[ACTION ITEM] Everything from the line containing "Screen dimensions: 543x346" to the end of the data must be duplicated word for word, and nothing else may appear.

[INFORMATION SUPPLIED]

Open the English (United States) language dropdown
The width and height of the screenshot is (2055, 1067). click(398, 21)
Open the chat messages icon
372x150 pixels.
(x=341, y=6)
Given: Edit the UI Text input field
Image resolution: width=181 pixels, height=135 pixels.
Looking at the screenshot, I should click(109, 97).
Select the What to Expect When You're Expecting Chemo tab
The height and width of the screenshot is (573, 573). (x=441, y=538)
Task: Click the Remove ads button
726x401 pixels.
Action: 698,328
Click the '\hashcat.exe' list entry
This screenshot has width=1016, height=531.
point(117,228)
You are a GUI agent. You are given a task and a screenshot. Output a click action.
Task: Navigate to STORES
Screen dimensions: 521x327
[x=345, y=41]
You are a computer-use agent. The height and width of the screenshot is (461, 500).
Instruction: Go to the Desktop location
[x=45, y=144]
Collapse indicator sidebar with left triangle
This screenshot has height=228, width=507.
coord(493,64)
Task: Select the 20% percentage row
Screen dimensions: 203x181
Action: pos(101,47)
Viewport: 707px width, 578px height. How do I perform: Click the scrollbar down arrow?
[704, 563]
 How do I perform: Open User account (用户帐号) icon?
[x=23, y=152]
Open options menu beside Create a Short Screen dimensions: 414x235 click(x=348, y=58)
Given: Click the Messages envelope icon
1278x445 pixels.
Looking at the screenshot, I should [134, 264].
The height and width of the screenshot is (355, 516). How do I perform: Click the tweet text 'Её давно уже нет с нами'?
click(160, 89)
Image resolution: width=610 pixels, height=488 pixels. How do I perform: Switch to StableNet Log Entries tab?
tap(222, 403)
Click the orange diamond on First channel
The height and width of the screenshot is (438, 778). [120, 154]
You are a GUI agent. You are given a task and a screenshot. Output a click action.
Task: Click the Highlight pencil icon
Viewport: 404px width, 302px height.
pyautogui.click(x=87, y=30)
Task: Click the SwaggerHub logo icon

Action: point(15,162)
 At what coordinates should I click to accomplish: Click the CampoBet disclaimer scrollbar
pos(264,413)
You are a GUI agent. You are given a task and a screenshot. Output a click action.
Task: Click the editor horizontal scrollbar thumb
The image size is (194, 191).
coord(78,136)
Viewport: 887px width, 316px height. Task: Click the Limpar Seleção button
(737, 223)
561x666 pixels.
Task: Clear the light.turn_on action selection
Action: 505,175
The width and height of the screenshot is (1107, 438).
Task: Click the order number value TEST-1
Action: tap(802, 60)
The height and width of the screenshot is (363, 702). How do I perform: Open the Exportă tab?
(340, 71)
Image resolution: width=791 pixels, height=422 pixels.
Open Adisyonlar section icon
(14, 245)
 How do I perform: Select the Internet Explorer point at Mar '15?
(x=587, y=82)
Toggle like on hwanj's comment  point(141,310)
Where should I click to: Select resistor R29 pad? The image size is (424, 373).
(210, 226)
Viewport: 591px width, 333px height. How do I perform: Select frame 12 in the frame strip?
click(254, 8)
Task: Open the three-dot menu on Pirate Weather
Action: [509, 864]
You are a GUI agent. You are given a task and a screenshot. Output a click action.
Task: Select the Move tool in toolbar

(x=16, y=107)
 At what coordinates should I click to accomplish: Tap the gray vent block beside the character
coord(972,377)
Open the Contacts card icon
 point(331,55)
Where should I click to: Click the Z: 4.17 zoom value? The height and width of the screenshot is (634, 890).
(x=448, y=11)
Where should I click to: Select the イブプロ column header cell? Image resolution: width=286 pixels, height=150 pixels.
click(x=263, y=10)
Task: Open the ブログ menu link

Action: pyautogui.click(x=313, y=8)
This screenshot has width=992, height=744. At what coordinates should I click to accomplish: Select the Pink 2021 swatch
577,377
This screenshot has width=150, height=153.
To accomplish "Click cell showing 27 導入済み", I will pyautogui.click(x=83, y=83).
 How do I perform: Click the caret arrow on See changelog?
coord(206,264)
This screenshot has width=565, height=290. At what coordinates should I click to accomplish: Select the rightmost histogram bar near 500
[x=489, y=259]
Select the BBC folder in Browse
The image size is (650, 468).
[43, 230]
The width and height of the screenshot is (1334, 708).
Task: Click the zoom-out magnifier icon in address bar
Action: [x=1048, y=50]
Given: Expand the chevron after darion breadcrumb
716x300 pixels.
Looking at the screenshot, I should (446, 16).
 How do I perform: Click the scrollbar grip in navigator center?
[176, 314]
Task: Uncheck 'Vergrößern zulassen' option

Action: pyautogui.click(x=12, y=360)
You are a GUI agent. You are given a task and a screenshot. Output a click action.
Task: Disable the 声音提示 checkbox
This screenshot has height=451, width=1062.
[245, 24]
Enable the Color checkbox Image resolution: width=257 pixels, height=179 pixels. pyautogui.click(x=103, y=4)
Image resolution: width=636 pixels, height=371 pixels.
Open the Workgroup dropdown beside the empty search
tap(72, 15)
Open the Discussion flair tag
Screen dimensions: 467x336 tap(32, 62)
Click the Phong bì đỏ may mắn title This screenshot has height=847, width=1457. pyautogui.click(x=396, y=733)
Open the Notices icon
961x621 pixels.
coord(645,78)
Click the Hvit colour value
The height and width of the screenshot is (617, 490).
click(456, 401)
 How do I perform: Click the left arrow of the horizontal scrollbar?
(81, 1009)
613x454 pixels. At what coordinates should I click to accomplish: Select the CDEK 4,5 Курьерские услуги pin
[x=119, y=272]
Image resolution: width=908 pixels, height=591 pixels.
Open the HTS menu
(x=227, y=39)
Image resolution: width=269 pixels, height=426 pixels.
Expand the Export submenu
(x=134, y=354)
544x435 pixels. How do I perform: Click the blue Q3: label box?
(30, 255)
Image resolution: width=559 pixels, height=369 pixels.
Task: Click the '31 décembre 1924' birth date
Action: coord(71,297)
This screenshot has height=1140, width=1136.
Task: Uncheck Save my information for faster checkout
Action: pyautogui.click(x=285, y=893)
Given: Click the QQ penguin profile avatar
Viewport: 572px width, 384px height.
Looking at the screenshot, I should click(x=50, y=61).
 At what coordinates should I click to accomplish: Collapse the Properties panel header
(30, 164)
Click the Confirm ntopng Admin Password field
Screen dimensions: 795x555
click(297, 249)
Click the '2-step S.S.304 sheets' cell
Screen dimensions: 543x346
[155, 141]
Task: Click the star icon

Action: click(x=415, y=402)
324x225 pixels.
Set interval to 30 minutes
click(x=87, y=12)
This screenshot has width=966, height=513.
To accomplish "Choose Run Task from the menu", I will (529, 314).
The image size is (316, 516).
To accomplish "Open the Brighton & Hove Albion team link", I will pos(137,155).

[RESPONSE TO THE TASK]
Screen dimensions: 543x346
[155, 141]
Task: Click the star icon

Action: click(x=415, y=402)
324x225 pixels.
Set interval to 30 minutes
click(x=87, y=12)
This screenshot has width=966, height=513.
To accomplish "Choose Run Task from the menu", I will (529, 314).
The image size is (316, 516).
To accomplish "Open the Brighton & Hove Albion team link", I will pos(137,155).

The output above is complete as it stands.